Le résultat ne se fait pas attendre : dès l’ouverture, un tramp façon Chaplin sort un contorsionniste d’une poubelle, des parodies de titres de presse sont projetées sur le décor, derrière un Cellini muet mais déjà loufoque en Arlequin débraillé. La salle ne tardera pas à exploser, avec irruption de circassiens en folie parmi les spectateurs et pluie de confettis multicolores… Le geste du metteur en scène s’accorde alors parfaitement aux délires du carnaval romain convoqué par Berlioz. Sur scène, on retrouve avec grand plaisir une foultitude de clins d’œil monty-pythonesques : décors en carton-pâte dignes d’un sous-sol de Camelot (c’est une maquette), apparition fastueuse d’un Pape dont on s’attendrait à ce qu’il dégoupille une sainte-grenade, légionnaires fantaisistes tout droit sortis de La Vie de Brian… Toutes ces allusions réjouiront les adeptes du facétieux Terry.
Le metteur en scène se heurte cependant à un écueil, et non des moindres. L’œuvre de Berlioz est complexe : des passages légers, comiques, presque dignes d’un Offenbach avant l’heure, côtoient des pages sérieuses et académiques, qui montrent les aspirations du compositeur au grand opéra français. Ce balancement malaisé, associé à un livret qui comporte son lot de platitudes, explique l’insuccès d’un opéra plusieurs fois remanié. Le comble, pour raconter l’histoire du fondeur le plus célèbre d’Italie ! Pour donner à cette œuvre composite la grandeur qu’elle ne mérite peut-être pas, il faut donc traquer les subtilités de l’orchestration berliozienne, rehausser le prestige d’un air coincé malhabilement entre deux transitions sans saveur… et il est surtout indispensable que la mise en scène, attentive aux limites de l’œuvre, adopte une vision d’ensemble pour coudre le patchwork en un tissu bigarré mais cohérent. Or Terry Gilliam n’offre pas ce regard surplombant. Le metteur en scène, pas si révolutionnaire, se contente finalement d’offrir une caricature du livret, convoquant ses circassiens à chaque cortège carnavalesque ou abandonnant ses personnages à l’immobilité la plus ennuyeuse dans une page morne.
Cette succession de temps (très) forts et (trop) faibles finit donc par lasser, d’autant que dans la fosse, Philippe Jordan peine à faire ressortir les aspects saillants de la partition.

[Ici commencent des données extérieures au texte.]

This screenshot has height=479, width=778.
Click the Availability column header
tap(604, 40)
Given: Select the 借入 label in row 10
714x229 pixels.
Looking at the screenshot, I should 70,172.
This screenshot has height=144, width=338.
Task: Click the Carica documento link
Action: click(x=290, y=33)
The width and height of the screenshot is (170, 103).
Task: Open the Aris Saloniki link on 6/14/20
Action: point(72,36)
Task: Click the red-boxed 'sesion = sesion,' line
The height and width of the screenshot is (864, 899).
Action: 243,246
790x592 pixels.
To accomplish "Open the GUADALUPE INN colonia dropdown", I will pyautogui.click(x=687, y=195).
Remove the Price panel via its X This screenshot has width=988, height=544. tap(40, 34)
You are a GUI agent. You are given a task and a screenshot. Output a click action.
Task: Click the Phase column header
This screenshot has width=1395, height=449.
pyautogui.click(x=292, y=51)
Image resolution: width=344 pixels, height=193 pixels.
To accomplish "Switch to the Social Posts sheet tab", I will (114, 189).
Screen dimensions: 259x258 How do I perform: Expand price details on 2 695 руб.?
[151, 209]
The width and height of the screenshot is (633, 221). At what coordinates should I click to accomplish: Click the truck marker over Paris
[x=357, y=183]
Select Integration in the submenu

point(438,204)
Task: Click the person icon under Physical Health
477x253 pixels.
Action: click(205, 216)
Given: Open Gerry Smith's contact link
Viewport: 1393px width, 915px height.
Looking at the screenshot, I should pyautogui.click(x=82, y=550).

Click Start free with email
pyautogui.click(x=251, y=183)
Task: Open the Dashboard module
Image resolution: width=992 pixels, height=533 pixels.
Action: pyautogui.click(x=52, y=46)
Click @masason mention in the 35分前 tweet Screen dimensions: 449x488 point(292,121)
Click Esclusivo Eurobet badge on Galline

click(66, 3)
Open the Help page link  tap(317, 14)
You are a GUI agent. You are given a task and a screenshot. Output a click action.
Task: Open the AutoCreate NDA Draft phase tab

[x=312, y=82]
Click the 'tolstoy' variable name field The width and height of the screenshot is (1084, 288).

L’Orchestre de l’Opéra joue toujours aussi juste (les cuivres, souvent convoqués et toujours brillants, doivent être particulièrement salués) mais leur chef offre l’image inhabituelle d’un batteur de mesure inquiet pour ses troupes, ce qui empêche le souffle berliozien de balayer l’œuvre. Il s’agit peut-être d’un effet secondaire des processions délirantes qui envahissent le plateau, car l’ouverture, brillamment envoyée, avait laissé entrevoir de belles promesses avant le lever de rideau.